Exercise passage.
=======
State senators on Wednesday authorized $263 million in bonding needed to overhaul the University of Connecticut Health Center and turn the Farmington facility into a bioscience research hub.

Proponents of the so-called Bioscience Connecticut initiative, an $864 million project being pushed by Democratic Gov. Dannel P. Malloy, said the investment is needed to help create an estimated 16,400 permanent jobs, build upon the state’s existing bioscience and pharmaceutical industries and help make the state a national leader in the field.

But Republicans, the minority party in the General Assembly, said the project was being rushed without proper vetting. They also questioned the large expense and whether the state can afford to make such a huge investment when it faces budget deficits and billions of dollars in bonded debt.

“I think we have to be careful with moving just for the sake of motion,” said Sen. Joe Markley, R-Southington. “I don’t know how we can think this investment of money makes sense under the circumstances.”

Malloy is the latest governor to embrace a plan to overhaul the UConn Health Center, first built in 1961. The site includes the University of Connecticut medical and dental schools, the John Dempsey Hospital and various outpatient services. The center has required millions of dollars in state aid over the years to keep it financially afloat.

State lawmakers last year authorized $340 million as part of former Republican Gov. M. Jodi Rell’s plan to overhaul the health center complex. That money will now help fund Malloy’s vision of the health center overhaul, in addition to $203 million in private financing, $69 million raised by the UConn health center and $33 million from the UConn Health Network.

Malloy’s proposal calls for a major renovation of the Dempsey hospital and adding a patient care tower and more parking. It also greatly expands bioscience research and training facilities, increases student enrollment in the medical and dental schools and creates a new student loan forgiveness program for graduates who set up practice in Connecticut.

Malloy, in a written statement following Wednesday’s 24-11 vote, called the proposal “a win-win investment.”

“It will provide 4,000 jobs annually over the next six years, it will create long-term economic growth with 16,400 jobs by 2037 and it will help stabilize the health center’s own finances,” he said.

The bill now moves to the House of Representatives for further action.
=======
Provided records.
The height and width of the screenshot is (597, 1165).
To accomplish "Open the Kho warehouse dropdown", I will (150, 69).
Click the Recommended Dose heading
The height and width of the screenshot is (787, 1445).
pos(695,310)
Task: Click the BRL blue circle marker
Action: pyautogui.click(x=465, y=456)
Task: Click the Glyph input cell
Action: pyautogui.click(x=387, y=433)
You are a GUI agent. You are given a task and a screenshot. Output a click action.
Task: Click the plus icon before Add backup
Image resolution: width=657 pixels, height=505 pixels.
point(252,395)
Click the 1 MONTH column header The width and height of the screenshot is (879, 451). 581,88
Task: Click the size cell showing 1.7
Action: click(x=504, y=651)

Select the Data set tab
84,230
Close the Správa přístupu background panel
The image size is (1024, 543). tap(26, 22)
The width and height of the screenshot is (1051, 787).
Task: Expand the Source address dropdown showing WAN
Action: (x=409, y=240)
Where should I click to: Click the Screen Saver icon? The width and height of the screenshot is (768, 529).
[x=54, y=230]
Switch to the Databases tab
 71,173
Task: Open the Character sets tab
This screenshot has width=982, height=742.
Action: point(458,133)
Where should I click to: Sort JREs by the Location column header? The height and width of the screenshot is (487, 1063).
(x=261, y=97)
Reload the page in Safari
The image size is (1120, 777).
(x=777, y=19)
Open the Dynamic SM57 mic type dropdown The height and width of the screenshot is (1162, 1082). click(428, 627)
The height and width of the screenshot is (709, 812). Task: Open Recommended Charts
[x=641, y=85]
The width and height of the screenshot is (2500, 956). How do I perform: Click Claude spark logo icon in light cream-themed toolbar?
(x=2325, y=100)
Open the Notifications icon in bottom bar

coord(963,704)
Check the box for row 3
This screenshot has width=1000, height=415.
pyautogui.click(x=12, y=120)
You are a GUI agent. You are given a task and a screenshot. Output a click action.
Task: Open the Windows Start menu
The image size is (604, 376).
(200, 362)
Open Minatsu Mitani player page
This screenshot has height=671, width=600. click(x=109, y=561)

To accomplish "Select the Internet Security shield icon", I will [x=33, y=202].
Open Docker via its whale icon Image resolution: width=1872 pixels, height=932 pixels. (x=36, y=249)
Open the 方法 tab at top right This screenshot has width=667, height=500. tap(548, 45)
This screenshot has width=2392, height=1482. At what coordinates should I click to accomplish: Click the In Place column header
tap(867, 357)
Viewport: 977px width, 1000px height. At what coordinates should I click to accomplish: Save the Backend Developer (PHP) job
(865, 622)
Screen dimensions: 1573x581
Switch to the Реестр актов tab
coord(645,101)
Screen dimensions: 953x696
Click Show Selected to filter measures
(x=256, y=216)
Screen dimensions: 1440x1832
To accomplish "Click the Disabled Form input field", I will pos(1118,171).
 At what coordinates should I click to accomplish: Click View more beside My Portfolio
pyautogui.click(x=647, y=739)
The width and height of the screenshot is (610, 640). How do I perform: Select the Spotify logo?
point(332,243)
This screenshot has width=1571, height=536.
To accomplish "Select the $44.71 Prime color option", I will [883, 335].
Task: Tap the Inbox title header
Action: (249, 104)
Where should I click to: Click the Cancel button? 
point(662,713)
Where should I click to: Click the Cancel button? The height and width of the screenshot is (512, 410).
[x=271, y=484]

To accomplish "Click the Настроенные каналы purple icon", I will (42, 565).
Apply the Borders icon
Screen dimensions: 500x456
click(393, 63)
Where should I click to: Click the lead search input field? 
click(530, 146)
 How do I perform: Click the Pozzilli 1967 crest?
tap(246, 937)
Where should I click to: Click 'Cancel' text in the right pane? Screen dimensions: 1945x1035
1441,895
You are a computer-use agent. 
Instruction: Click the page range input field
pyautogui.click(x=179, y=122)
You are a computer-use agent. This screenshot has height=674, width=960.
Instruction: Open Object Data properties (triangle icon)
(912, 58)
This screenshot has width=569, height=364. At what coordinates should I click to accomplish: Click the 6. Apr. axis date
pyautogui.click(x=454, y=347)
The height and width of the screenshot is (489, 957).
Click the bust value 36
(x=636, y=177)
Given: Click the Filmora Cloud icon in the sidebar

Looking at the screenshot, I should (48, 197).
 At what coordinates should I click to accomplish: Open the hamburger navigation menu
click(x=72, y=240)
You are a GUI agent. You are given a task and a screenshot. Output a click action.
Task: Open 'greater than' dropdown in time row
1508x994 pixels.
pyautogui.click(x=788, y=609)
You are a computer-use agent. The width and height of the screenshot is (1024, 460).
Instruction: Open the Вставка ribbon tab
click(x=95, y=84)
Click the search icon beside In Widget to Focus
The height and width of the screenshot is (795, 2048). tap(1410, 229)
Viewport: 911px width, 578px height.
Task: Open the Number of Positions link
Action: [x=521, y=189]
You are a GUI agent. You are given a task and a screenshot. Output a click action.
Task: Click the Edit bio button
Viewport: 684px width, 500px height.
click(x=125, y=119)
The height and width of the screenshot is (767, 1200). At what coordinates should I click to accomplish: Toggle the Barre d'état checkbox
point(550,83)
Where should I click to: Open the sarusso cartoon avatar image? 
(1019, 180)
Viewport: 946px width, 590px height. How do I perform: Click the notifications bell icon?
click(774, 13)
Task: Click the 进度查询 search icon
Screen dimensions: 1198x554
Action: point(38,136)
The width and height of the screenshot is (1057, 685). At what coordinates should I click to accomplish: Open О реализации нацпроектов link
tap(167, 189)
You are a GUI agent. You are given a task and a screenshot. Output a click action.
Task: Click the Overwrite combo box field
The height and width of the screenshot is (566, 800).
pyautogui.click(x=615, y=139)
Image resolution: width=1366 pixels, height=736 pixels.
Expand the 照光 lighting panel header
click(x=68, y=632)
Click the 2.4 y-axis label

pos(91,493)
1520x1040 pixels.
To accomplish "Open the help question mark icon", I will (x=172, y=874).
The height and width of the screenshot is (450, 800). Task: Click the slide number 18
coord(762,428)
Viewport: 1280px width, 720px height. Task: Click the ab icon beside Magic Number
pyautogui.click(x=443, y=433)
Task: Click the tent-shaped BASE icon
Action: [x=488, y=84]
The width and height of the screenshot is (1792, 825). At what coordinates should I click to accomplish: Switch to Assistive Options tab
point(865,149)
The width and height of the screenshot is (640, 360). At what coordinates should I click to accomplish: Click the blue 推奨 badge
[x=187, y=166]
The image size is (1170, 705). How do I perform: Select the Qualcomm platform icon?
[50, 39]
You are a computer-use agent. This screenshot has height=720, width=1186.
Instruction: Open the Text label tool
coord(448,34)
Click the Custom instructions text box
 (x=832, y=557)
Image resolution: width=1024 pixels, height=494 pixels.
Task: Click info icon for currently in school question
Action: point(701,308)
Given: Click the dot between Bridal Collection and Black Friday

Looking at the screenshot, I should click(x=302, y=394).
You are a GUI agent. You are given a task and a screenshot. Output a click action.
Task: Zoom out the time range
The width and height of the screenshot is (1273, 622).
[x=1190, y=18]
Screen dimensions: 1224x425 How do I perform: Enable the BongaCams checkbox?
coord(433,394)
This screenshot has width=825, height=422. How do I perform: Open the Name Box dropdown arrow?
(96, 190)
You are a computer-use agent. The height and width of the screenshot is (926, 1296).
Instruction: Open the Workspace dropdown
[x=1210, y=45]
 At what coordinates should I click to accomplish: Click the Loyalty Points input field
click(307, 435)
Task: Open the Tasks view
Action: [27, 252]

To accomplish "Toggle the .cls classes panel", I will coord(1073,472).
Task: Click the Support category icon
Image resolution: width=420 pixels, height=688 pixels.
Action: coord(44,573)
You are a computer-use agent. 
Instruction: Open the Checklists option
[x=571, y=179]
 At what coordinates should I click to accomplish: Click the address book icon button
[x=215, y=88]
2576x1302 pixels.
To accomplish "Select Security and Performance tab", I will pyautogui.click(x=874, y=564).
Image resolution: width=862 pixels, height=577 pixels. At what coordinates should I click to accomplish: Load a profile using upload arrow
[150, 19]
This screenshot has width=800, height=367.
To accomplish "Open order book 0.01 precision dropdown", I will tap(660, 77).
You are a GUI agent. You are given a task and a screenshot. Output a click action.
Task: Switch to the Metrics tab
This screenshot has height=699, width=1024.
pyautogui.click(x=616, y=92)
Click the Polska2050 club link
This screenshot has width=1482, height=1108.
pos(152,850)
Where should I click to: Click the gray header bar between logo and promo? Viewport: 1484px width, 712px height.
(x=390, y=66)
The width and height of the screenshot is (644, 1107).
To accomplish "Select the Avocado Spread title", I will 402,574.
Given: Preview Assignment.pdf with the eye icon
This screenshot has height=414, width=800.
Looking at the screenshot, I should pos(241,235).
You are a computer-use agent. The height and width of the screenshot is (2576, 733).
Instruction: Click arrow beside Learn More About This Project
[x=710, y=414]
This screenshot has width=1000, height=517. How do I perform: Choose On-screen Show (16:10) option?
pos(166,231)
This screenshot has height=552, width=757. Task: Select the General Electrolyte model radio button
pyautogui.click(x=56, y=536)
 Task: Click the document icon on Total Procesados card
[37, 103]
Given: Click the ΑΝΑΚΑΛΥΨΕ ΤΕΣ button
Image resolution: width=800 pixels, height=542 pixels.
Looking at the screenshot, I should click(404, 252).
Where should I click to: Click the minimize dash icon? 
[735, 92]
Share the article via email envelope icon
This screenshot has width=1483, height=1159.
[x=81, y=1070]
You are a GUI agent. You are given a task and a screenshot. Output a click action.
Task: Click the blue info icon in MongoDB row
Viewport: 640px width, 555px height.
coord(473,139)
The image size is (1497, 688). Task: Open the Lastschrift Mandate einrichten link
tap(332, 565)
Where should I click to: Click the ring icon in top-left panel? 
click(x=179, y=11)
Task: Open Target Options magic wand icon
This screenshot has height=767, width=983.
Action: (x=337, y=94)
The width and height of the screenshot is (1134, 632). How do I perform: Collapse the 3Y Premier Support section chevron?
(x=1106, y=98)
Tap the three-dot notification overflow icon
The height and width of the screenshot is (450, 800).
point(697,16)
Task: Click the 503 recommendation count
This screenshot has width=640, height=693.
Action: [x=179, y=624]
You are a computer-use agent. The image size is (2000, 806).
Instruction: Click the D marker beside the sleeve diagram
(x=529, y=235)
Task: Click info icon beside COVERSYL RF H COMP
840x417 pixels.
=======
Your objective. Rewrite the paragraph of the UConn Health Center article that begins "Malloy's proposal calls for" as a bulleted list, keeping its main facts. The entries come from a separate source and are unrelated to the article.

Solution to this exercise.
- A major renovation of the Dempsey hospital
- A new patient care tower and more parking
- Greatly expanded bioscience research and training facilities
- Higher student enrollment in the medical and dental schools
- A new student loan forgiveness program for graduates who set up practice in Connecticut